I planted a summer yellow squash that is somewhat resistant to the beasties, so we had more squash than many people. Our watermelons produced heavily before the stink bugs overcame the vines late in the season. My zucchini produced so much before succumbing, as did everyone else’s, that we were more relieved than disappointed. My tomatoes were doing well until someone picked the vines clean one night. Stink bugs aren’t the only garden thieves, apparently.

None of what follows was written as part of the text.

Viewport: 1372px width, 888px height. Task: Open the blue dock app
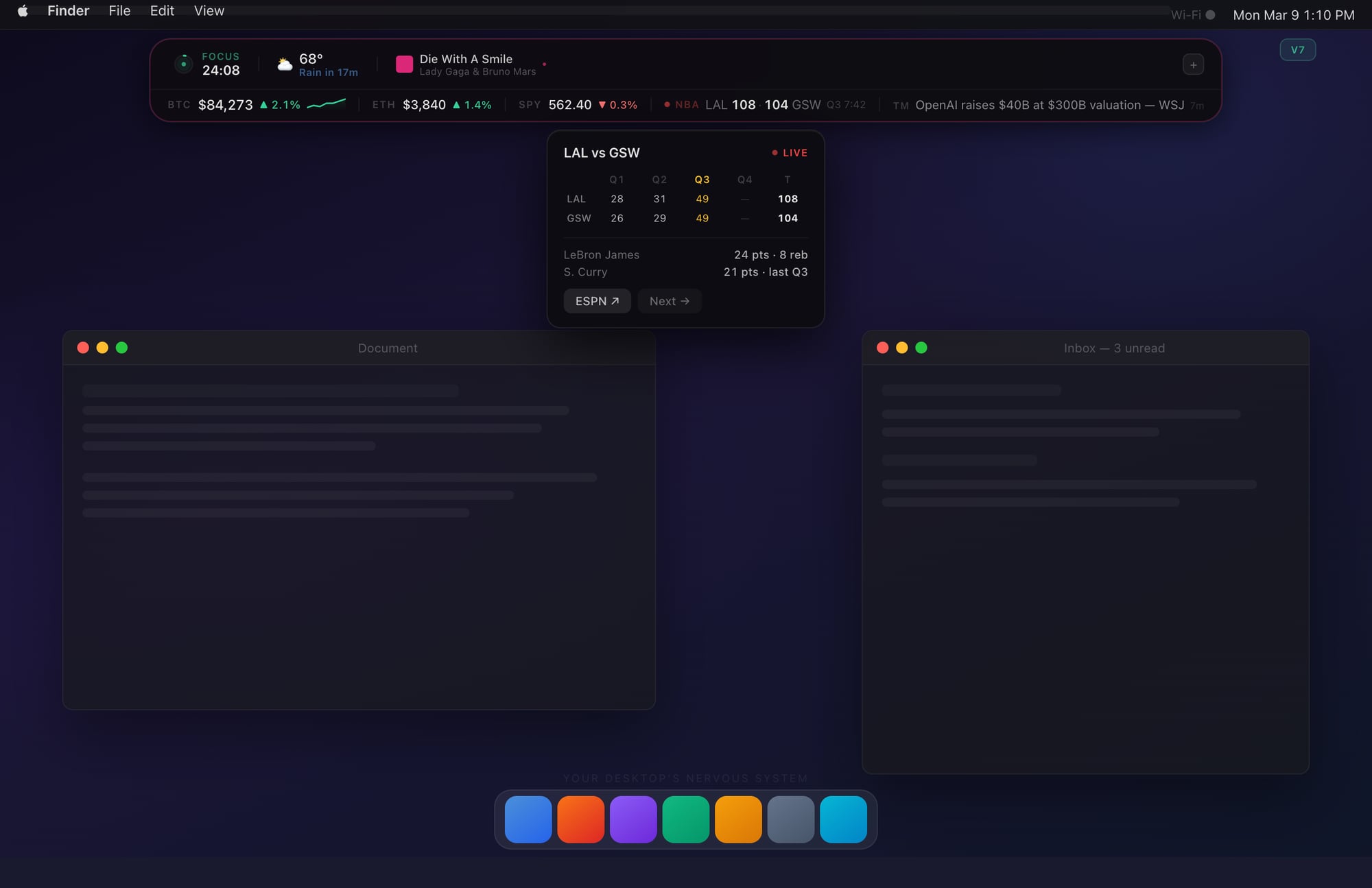click(x=528, y=819)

I bought a wheel hoe, an improved push plow design that makes weeding much easier. That is probably the best purchase I’ve made yet. (I don’t do advertising, but I got it from Valley Oak Tools — http://www.valleyoaktools.com.) Even if I had been able to get the tiller running and managed to navigate it through my rows, it would not have been any faster nor easier.
Mom was dismissive.
“It looks like something you’d see them using in Amish country,” was about all she would say.

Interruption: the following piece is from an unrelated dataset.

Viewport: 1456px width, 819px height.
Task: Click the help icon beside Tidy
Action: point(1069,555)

This year, I started working on her even before I started on the soil.
“You know, the tiller wasn’t running when I put it away last fall,” I threw out as an opening salvo.
“It’s going to have some work done on it, and I can’t figure out what it needs. I’ll need to find somebody who will come and look at it, or else I’ll have to borrow a truck and take it to a shop. And I’m not even sure if you can get parts for that engine.” I laid it on thick.
“It’s probably not even worth all that trouble. I won’t even be able to use it except to break the ground. After that I’ll use the wheel hoe and hand tools.”
Surely she wouldn’t expect me to use the tiller now.
A few days later, she called to tell me that Kerry Clippard had agreed to turn the garden with his Massey-Ferguson, and she was asking around to find somebody who would work on the tiller.
“As long as Kerry is nice enough to do this for us, let’s have him do the whole garden,” she added demurely. Score another point for Mom. It has continued to bother her that I’m working a small section, not what she considers the real garden, the one Dad farmed but said every year he needed to cut down. Never mind that we’ve produced plenty of food over two less-than-perfect years–especially considering I usually do the harvesting by myself. A banner year might swamp us.
As luck would have it, she was away from home when Kerry brought his tractor over, so I met him at Mom’s house. When he asked where the garden was, I stepped off the plot I used last year. Score one for me.
Mom gave me a little grief when she got home.
“Why didn’t you have him do the whole thing?” she asked.
I repeated my argument that the smaller plot is all I can handle, and we got plenty from it last year. I even told her I could hand dig a small plot closer to the house for her to plant her low-acid tomatoes, even though I used the tiller for that last year. Kerry’s tractor wasn’t needed for that, I said.
She let me get away with that, although I can tell she’s still not satisfied. But I have no illusions. Winning one round against my determined mother doesn’t mean victory by any stretch of the imagination.
Kerry planned three passes with three different implements: disks, rippers, and tiller. I haven’t been to Belly Acre since the first pass.
I won’t be too surprised if Mom convinces him to do the whole field when he comes back.